VIEW FROM THE PRESS BOX: Sun screen in hand, cool shades on, IAN STAFFORD is ready for anything, except exploading laptops

It’s a sure sign of summer when seasoned sports hacks are clamouring for the sun screen, as those rugby writers who have not yet ventured down to South Africa did at Twickenham on Saturday, where the press box is always a hot spot as the sun sinks very slowly over the west stand.

As nice as the sun bathing was, it was rudely interrupted by a game of rugby, and that meant squinting to try and see the words just typed on the laptops, which are gaining so much heat that, at any moment, they are in danger of exploding. I used a small towel to cover the top of the screen, just to prove I am up there with all the latest innovations in this increasingly high-tech world we live in.
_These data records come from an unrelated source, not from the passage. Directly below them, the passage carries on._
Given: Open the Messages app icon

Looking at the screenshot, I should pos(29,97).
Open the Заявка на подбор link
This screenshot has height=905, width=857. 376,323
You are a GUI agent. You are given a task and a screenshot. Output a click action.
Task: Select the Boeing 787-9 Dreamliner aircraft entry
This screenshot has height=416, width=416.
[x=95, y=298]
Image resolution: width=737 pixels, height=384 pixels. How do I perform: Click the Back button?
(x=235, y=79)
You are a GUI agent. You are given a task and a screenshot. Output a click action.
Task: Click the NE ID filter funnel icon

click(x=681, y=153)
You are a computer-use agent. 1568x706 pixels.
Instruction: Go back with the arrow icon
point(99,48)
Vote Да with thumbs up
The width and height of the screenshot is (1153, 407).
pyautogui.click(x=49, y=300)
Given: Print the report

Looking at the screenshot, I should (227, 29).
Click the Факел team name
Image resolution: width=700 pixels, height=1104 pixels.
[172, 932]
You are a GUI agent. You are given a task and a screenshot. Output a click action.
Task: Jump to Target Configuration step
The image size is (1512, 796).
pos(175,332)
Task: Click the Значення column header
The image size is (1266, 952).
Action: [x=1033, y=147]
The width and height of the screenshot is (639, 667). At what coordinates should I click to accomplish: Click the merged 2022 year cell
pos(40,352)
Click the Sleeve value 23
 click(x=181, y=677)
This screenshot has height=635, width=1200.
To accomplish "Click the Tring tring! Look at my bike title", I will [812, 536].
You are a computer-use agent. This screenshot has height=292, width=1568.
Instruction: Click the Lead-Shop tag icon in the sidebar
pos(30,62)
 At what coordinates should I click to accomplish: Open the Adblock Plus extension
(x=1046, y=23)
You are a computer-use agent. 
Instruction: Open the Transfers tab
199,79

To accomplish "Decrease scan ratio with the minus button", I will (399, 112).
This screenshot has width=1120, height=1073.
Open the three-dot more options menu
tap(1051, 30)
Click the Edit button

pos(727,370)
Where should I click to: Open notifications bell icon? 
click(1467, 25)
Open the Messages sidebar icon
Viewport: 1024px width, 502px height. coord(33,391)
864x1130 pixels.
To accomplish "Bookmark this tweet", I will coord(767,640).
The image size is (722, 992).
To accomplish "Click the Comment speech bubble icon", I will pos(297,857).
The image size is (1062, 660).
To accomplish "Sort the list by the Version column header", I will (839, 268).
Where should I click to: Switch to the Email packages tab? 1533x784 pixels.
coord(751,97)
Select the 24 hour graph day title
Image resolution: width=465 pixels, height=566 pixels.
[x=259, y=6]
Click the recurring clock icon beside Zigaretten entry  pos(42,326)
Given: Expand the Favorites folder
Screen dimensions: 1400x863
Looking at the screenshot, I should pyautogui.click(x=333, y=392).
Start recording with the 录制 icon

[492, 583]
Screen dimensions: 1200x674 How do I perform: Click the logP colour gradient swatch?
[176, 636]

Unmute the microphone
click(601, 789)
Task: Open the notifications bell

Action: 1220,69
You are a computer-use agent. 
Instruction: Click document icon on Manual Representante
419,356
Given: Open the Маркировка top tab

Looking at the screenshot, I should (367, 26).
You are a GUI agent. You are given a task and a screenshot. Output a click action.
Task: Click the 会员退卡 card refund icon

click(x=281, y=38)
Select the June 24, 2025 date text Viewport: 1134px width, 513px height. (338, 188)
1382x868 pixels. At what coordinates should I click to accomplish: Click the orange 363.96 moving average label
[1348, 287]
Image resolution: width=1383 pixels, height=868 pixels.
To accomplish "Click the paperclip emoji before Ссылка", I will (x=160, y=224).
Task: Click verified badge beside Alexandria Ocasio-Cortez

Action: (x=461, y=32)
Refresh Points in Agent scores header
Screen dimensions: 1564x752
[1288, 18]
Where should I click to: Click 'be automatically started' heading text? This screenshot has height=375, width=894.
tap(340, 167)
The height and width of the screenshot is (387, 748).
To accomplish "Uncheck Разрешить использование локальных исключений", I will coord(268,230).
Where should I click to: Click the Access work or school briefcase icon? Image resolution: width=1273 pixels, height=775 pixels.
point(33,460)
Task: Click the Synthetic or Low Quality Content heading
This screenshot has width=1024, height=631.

“Hot spot” is normally a phrase we associate with connecting to the internet, but in at sports stadiums these days it can also be the sports writers’ nightmare. I recall one colourful sports writer (I’m not naming him, but many consider him to be ever so slightly mad) asking me if I could lend him my sun glasses during a Chelsea game because he needed to write and could not see his laptop screen. I pointed out that I had exactly the same problem, I was writing to deadline, and they were my shades, after all. He responded by accusing me of being selfish.

Another time at Highbury, I watched as a senior football writer’s laptop started first to smoke and then gush out flames as it caught fire in the heat of the Islington sun.

We’ve all had our moments where, temporarily, we lose it at sports events when our laptop simply refuses to send or, worse, loses our fine words of wisdom. This highly respected writer reacted by impersonating the Basil Fawlty. It did nothing to repair his laptop or his lost words but, at the time, it seemed as good a response as any.

Now, most reading this will hardly be filled with pity. We are paid to sit in the sun, watch world-class sport, and then get to describe it. But there are the odd pitfalls, surprisingly on the increase as new technology takes a firm grip on the way we work, so I wouldn’t want you to think it’s all fun in the sun.

Is it better than the way it used to be? On the whole, yes, but at least your old notebook never blew up.